## WHAT IS BEING ASKED
Omit the pictures, but give back every entry below exactly as written.
───── TASK INPUTS ─────
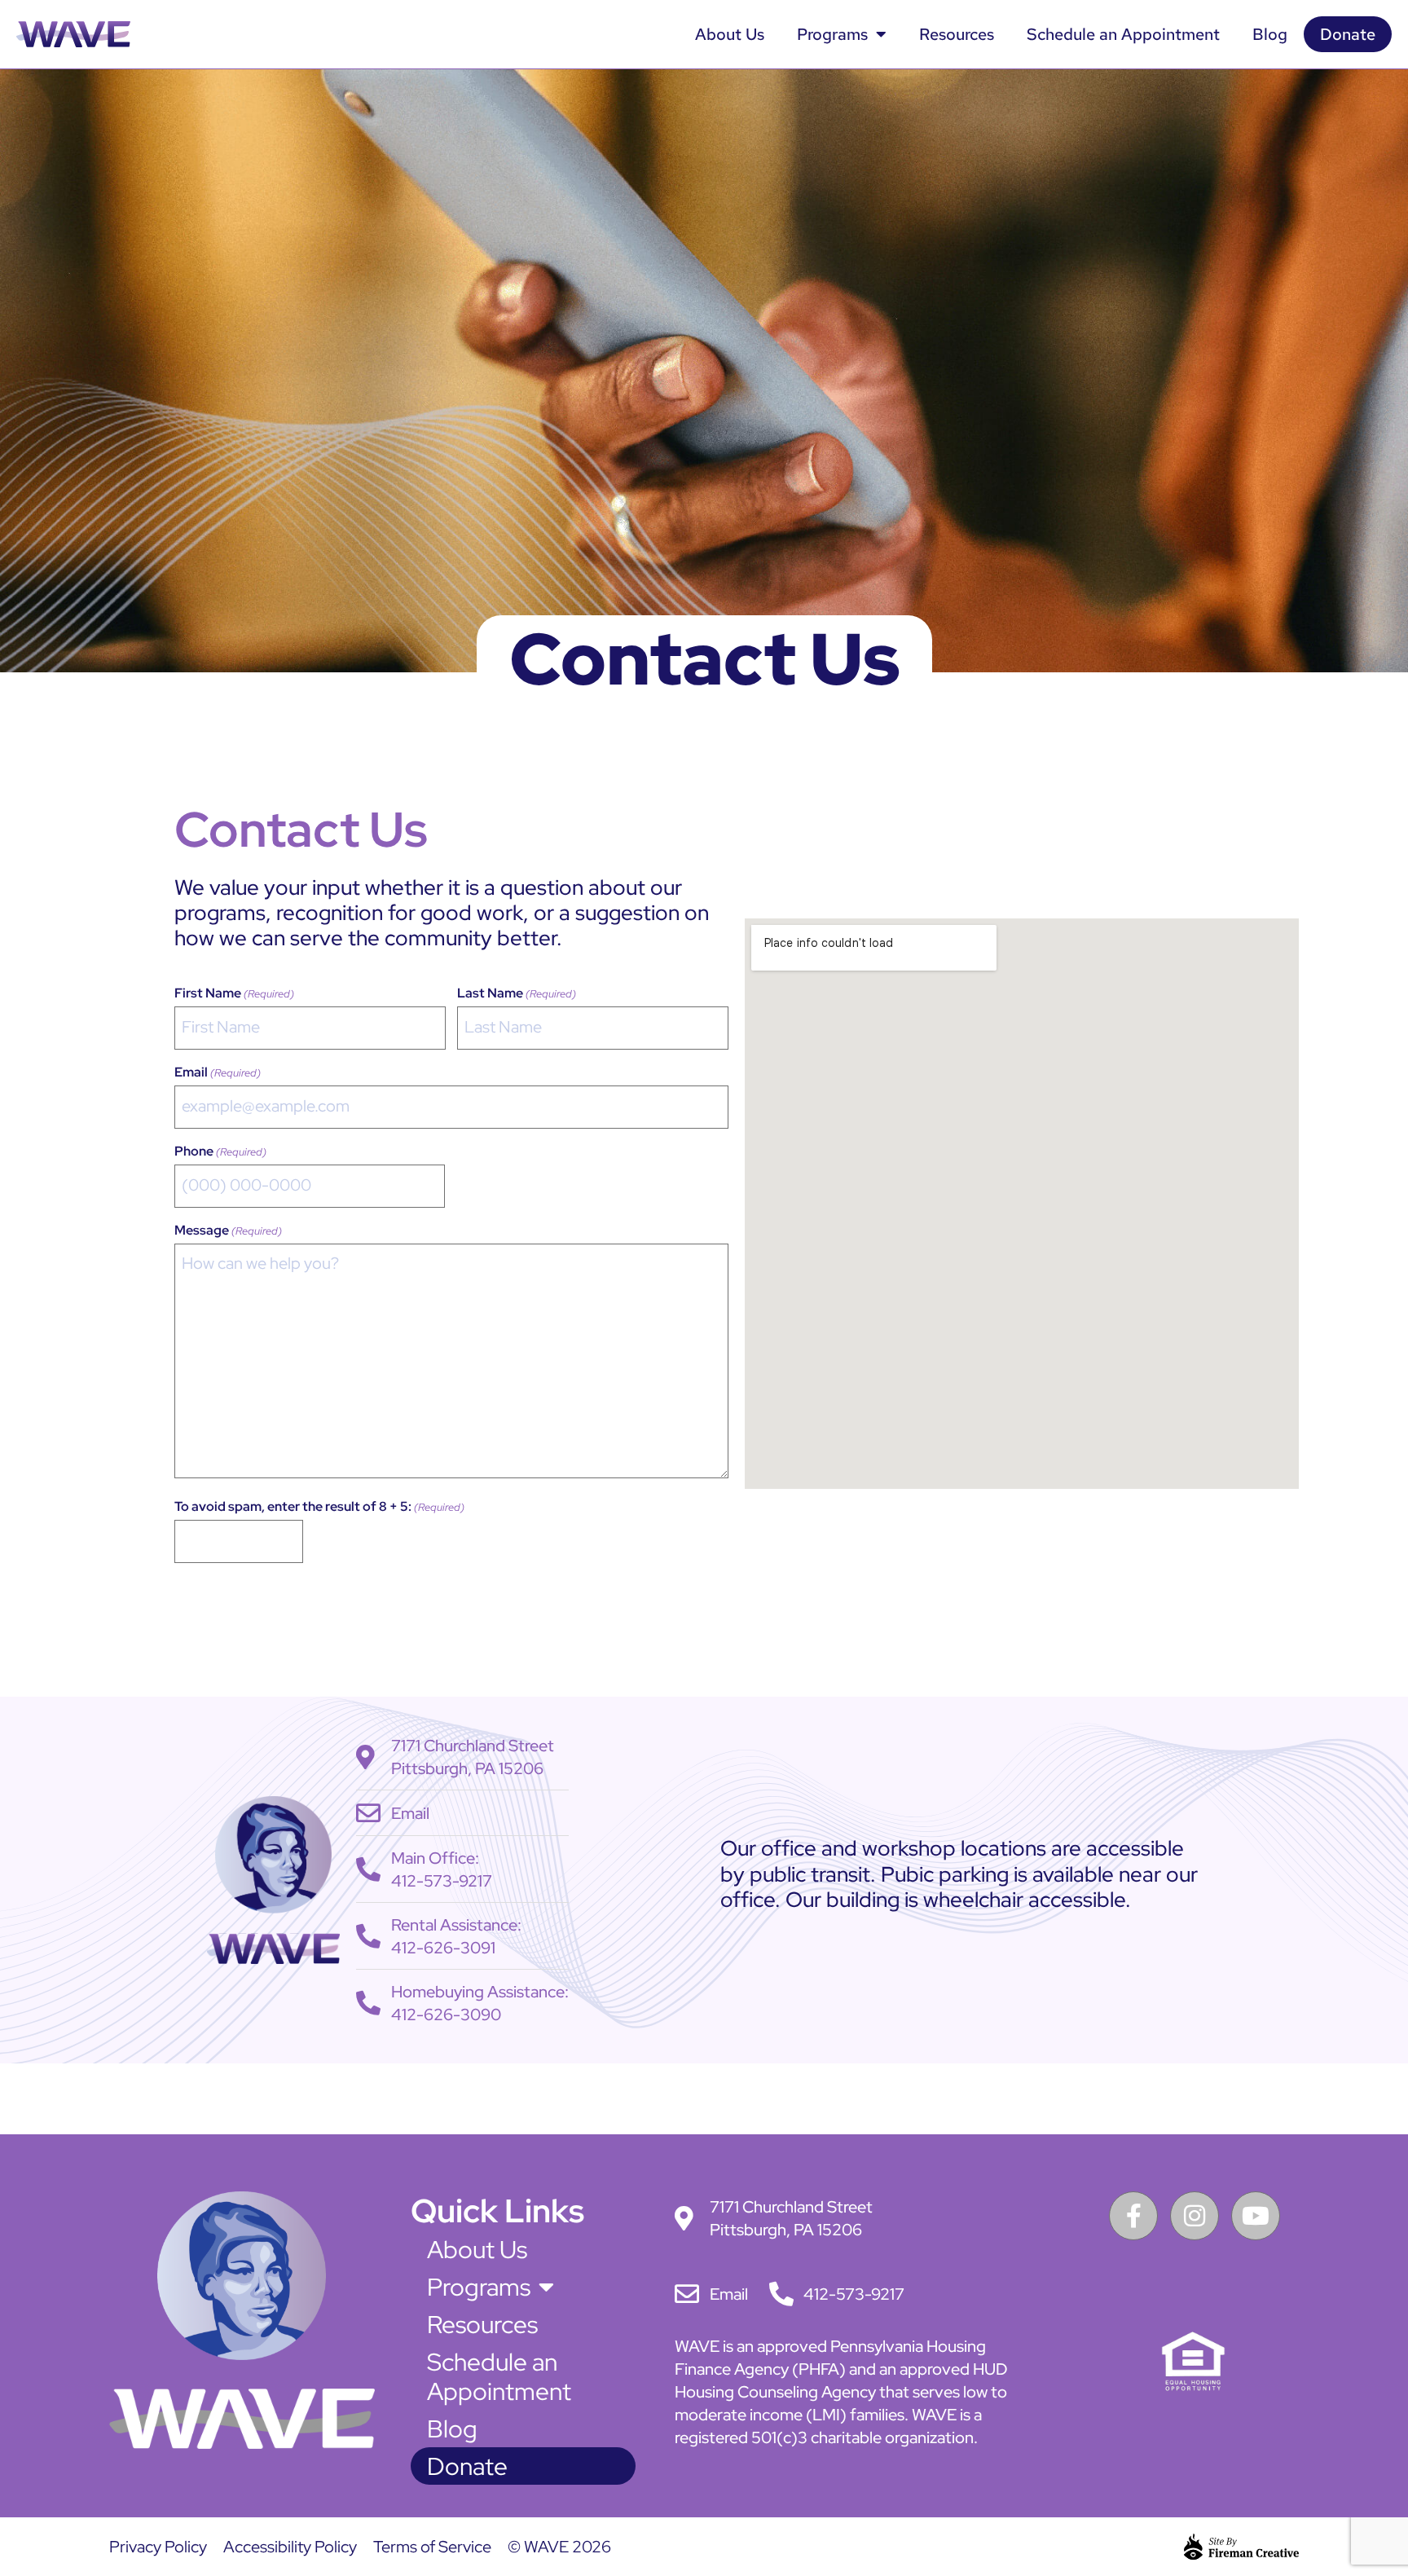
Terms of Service (432, 2546)
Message (228, 1230)
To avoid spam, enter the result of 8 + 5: (319, 1506)
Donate (1347, 34)
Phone (220, 1151)
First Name (234, 993)
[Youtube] (1255, 2215)
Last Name (516, 993)
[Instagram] (1194, 2215)
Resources (956, 34)
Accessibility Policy (290, 2546)
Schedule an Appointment (1123, 34)
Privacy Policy (158, 2546)
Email (217, 1072)
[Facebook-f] (1133, 2215)
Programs (832, 34)
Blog (1269, 34)
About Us (729, 34)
─────
## RESULT FOR THIS EXERCISE
Terms of Service (432, 2546)
Message (228, 1230)
To avoid spam, enter the result of 8 + 5: (319, 1506)
Donate (1347, 34)
Phone (220, 1151)
First Name (234, 993)
[Youtube] (1255, 2215)
Last Name (516, 993)
[Instagram] (1194, 2215)
Resources (956, 34)
Accessibility Policy (290, 2546)
Schedule an Appointment (1123, 34)
Privacy Policy (158, 2546)
Email (217, 1072)
[Facebook-f] (1133, 2215)
Programs (832, 34)
Blog (1269, 34)
About Us (729, 34)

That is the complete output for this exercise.